Our app Sample-25-01.c is coded to always take the if branch
Can we modify the state of this program live using DBI to manipulate it into taking the else branch? Yes, we can, and this is what our tool chapter_25_samples/src/samples/Sample-25-05-pin.c does.
The JNE instruction in Sample-25-01.exe decides which branch to take
Our Sample-25-05-pin.c PIN tool modifies the EFLAGS register value to manipulate the branch code flow in Sample-25-01.exe
With our tool right at the JNE instruction at address 0x40100F in Figure 25-24, we register a callback function modify_flag_for_branch that we request PIN to invoke right before executing this instruction. If you trace/search for the implementation of this function modify_flag_for_branch in Sample-25-05-pin.c you notice that it modifies the value of the flags register to alter the code flow of the process.

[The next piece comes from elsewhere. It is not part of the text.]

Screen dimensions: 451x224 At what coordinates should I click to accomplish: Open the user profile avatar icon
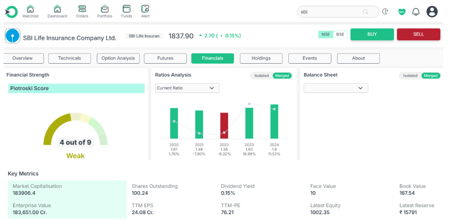click(x=432, y=12)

Running Sample-25-01.exe using our PIN tool Sample-25-05-pin.c shows that it has successfully manipulated it into altering its code flow, forcing it to take the ELSE branch
There are various other and more complex tools that we can implement using DBI, case in point is a tool that we implemented. Trishool (https://github.com/Juniper/trishool) that can do a lot of other things, including point you to the location in the code that malware sample unpacks, scan the memory for strings, and so forth. Going through how Trishool implements these various features is a great exercise on learning how to automate reverse engineering.
Also go through the PIN API Reference available on Intel’s site. Learn the various APIs and what it means. Also go through various GitHub projects that use DBI for automating program analysis. Don’t confine yourself to PIN. There are other frameworks like DynamoRIO, a personal favorite of ours and Frida as well, all of which come with different features from Intel PIN. Getting to develop with DBI is all about more practice using the APIs and writing more proof of concepts. Practice and you should soon be automating various other tasks in malware reverse engineering.
Summary
Dynamic binary instrumentation (DBI) is a great technology that is leveraged across various domains to automate instrumentation and analysis of samples, clean and malware alike. In this chapter, you learned what instrumentation means and the various subtechnologies under it, including DBI. You learned how DBI works, understanding its internal concepts and the various terminologies common to most DBI frameworks including traces and basic blocks. Building on the lab set up in Chapter 21, we update our lab setup to include the PIN tool and exercises which we use to compile various instrumentation exercise tools that we built. We explore writing simple PIN tools, including a PIN tool that logs APIs like APIMiner and another tool that allows us to modify the live state of a process with the aim to alter its execution code flow path.